3. The paint recovery device according to claim 1, wherein: the cyclone tower separation device comprises a plurality of cyclone towers, wherein the top ends of the cyclone towers are opened in the diffusion cavity, the bottom ends of the cyclone towers are opened in the recovery tank, the top of the recovery tank is sealed and fixed with the tower walls of the cyclone towers, and the bottom of the recovery tank is provided with a paint discharging port.

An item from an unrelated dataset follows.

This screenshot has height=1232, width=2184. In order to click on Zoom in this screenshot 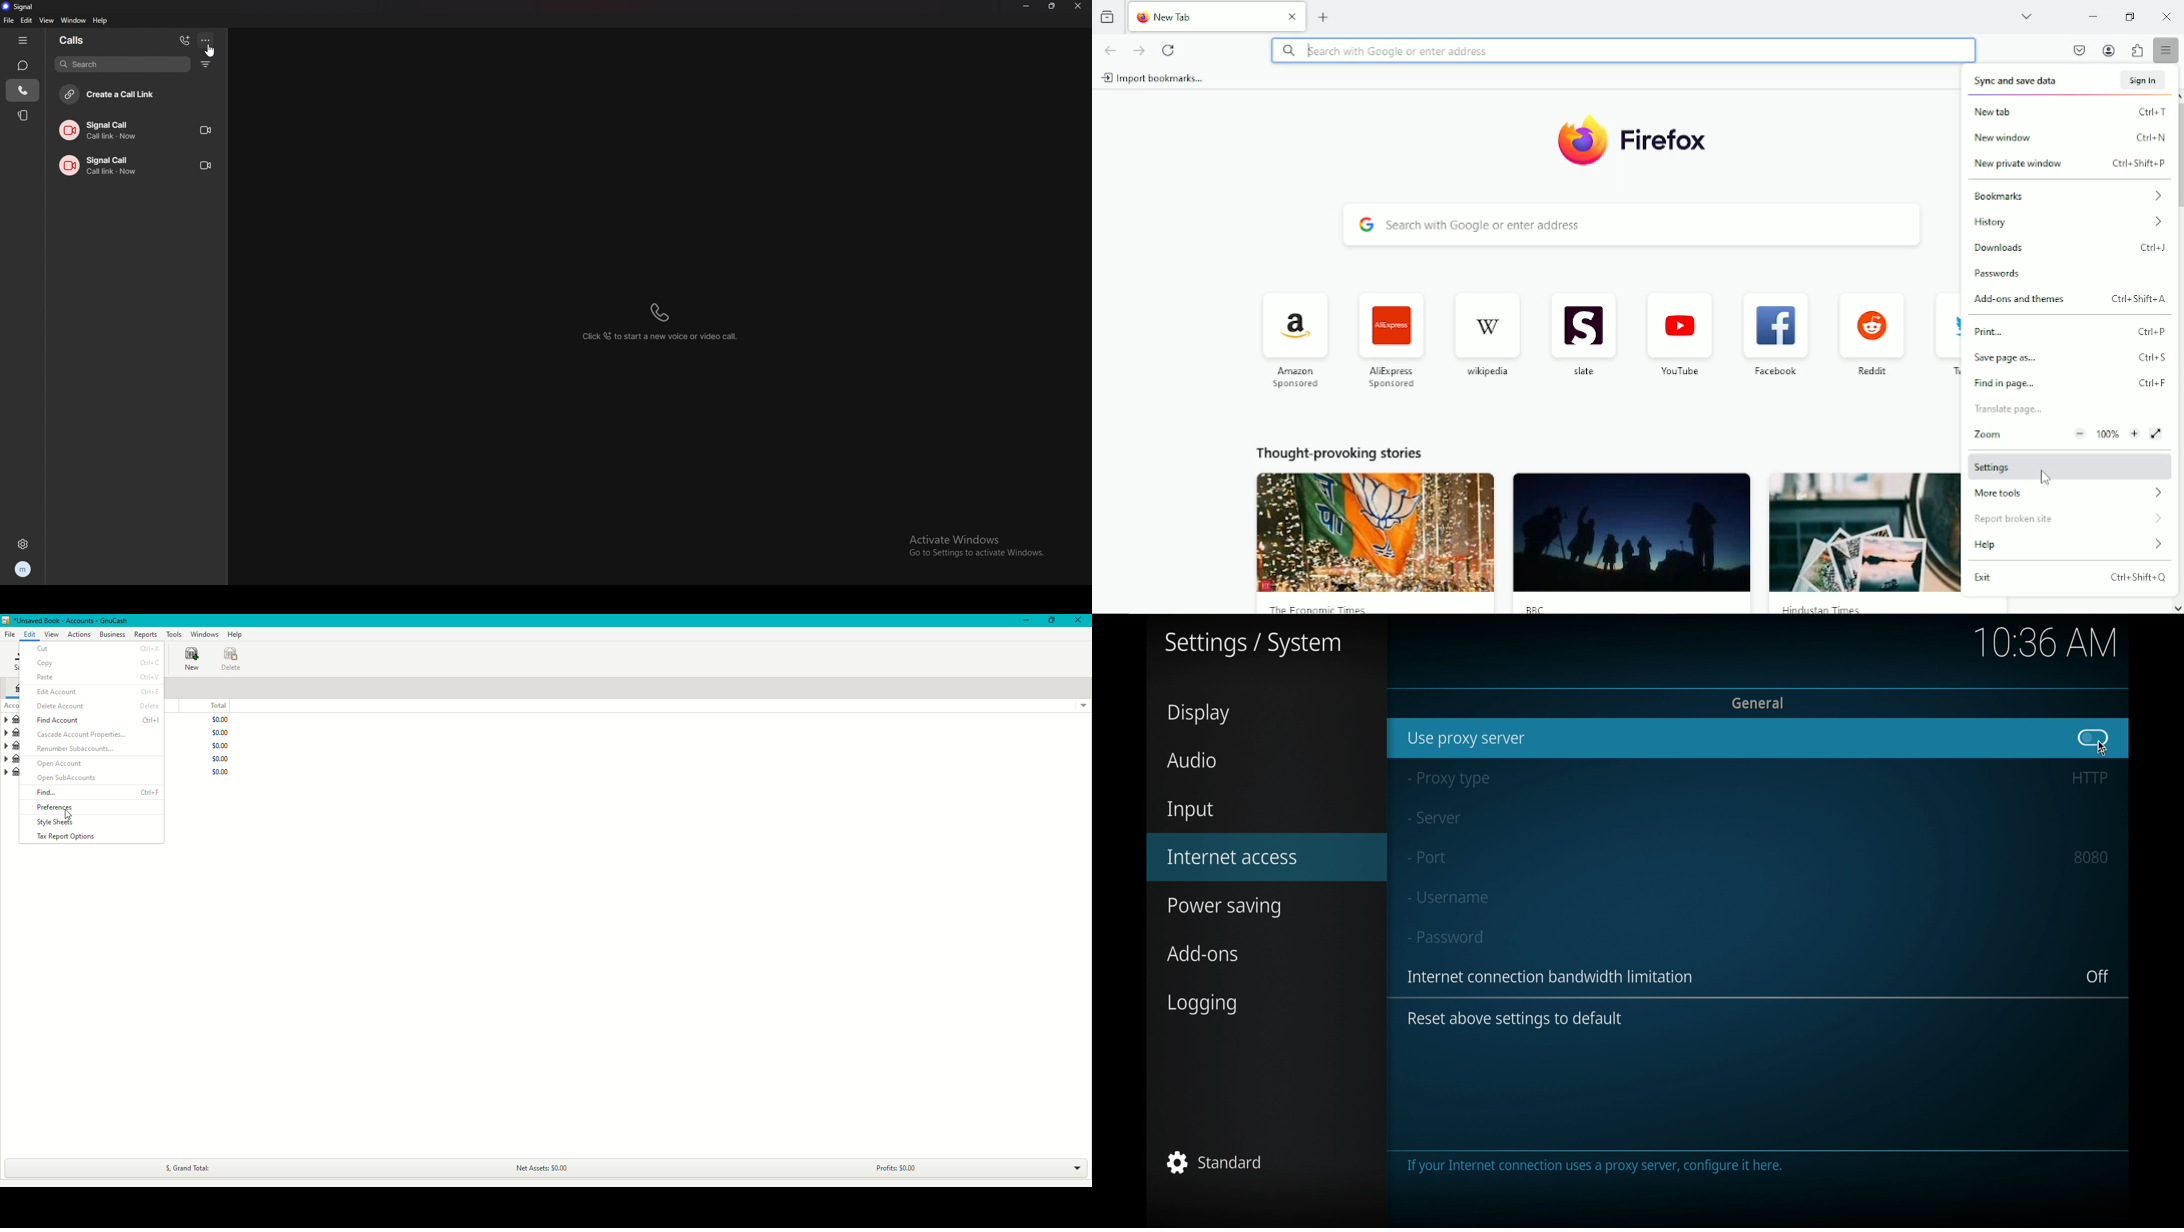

4. A paint recovery device according to claim 2 or claim 3, wherein: the two cyclone tower separation devices form two-stage separation, and an exhaust port in the first cyclone tower separation device is connected with a diffusion cavity in the second cyclone tower separation device through a pipeline, and an exhaust port in the second cyclone tower separation device is connected with an exhaust pipeline.

5. The paint recovery device according to claim 4, wherein: further, an exhaust fan is arranged in the exhaust pipeline, and a photo-oxygen catalytic deodorizing layer and an active carbon filter layer are arranged in the exhaust pipeline.